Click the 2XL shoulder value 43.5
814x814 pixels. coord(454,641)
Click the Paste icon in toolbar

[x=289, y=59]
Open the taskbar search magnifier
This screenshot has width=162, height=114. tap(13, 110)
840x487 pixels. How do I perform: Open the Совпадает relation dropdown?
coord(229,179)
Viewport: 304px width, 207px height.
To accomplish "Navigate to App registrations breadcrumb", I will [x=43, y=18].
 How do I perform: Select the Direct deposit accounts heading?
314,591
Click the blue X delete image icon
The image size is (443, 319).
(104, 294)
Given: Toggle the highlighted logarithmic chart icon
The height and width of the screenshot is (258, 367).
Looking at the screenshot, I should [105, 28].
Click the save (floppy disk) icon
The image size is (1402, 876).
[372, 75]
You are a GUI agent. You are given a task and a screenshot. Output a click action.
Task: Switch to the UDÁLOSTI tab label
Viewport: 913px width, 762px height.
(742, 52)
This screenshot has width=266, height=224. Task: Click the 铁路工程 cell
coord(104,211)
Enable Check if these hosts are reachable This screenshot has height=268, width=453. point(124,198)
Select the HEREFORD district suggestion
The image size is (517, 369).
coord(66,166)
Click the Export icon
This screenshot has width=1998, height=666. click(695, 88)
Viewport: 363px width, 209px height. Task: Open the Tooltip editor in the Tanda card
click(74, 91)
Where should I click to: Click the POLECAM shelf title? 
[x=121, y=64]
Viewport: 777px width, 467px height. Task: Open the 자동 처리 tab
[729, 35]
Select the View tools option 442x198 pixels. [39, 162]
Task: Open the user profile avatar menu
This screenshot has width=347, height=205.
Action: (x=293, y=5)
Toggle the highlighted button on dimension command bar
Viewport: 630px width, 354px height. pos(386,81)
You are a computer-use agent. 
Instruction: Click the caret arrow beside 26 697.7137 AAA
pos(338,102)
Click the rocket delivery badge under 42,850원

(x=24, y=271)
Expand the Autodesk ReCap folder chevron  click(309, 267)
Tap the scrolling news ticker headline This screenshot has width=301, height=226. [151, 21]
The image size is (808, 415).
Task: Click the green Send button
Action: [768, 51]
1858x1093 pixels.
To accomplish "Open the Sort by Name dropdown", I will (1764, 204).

========================================================================

YOUR TASK:
Beginning at the line above that contains "Toggle the highlighted button", return each line exactly through the line that contains "Expand the Autodesk", and no others.

REPLY TO THE TASK:
Toggle the highlighted button on dimension command bar
Viewport: 630px width, 354px height. pos(386,81)
You are a computer-use agent. 
Instruction: Click the caret arrow beside 26 697.7137 AAA
pos(338,102)
Click the rocket delivery badge under 42,850원

(x=24, y=271)
Expand the Autodesk ReCap folder chevron  click(309, 267)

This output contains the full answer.